下今市駅から分岐するのが鬼怒川線。名前の通り温泉地の鬼怒川温泉への観光需要が多い路線。鬼怒川温泉は関東有数の温泉地で、東京からのアクセスがいいことで特に高度経済成長期以降に会社の団体旅行ブームで開発されたものの、時代の流れで団体旅行が下火になり、バブル崩壊で大型温泉旅館がいくつも廃業し解体費用も捻出できないまま廃墟として放置されている様がかなり独特の雰囲気。直近は家族や少人数での旅行客に転換して活気は取り戻しているとは言え、廃ホテルは治安や崩落リスクなどあり看過できない状況。部外者なので勝手なことを言うと逆に観光資源にできると思うんだけども、安全性考えると結局金がかかるし大変ですね。

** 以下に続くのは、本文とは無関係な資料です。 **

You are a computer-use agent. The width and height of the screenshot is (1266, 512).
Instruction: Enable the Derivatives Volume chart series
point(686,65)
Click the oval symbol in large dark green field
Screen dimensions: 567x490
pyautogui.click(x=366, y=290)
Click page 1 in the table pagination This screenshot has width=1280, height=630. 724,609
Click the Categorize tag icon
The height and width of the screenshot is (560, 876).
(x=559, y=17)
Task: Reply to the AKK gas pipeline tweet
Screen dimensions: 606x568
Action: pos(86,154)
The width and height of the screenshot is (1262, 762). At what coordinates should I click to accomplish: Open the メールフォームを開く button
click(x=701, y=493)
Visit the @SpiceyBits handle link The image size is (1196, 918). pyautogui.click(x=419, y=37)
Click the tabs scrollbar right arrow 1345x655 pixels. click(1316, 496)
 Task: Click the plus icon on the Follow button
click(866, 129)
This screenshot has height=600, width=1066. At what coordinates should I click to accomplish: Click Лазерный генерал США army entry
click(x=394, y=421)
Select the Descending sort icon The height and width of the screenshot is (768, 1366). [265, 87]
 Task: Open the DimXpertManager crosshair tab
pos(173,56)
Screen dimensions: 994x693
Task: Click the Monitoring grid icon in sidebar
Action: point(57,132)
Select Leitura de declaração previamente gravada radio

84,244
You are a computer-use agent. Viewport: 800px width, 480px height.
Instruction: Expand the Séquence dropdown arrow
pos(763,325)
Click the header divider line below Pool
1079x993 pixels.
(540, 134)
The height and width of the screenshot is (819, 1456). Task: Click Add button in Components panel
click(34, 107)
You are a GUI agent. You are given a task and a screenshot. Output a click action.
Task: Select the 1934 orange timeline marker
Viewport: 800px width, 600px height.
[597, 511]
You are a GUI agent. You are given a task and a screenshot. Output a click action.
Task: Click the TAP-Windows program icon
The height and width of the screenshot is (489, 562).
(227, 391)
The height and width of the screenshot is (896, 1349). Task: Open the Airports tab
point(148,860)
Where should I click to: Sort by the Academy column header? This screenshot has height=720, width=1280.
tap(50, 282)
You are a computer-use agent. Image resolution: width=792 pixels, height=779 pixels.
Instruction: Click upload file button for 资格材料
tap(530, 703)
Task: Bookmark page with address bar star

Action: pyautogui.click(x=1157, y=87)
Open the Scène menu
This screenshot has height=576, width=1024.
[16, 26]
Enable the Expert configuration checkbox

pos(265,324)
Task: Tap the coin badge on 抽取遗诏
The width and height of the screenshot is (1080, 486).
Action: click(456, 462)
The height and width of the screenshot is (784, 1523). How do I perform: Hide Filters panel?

普通列車は基本的に南栗橋止まり。日比谷線などにも直通していた5ドアの名残が見える。
鬼怒川温泉の廃墟。旧鬼怒川温泉駅があった駅前だけどもバブル夢の跡。
安近で飾らない温泉街で人気再燃?

鬼怒川線は新藤原駅から第三セクターの野岩鉄道が接続し、会津方面まで抜けられる。こちらがそれ。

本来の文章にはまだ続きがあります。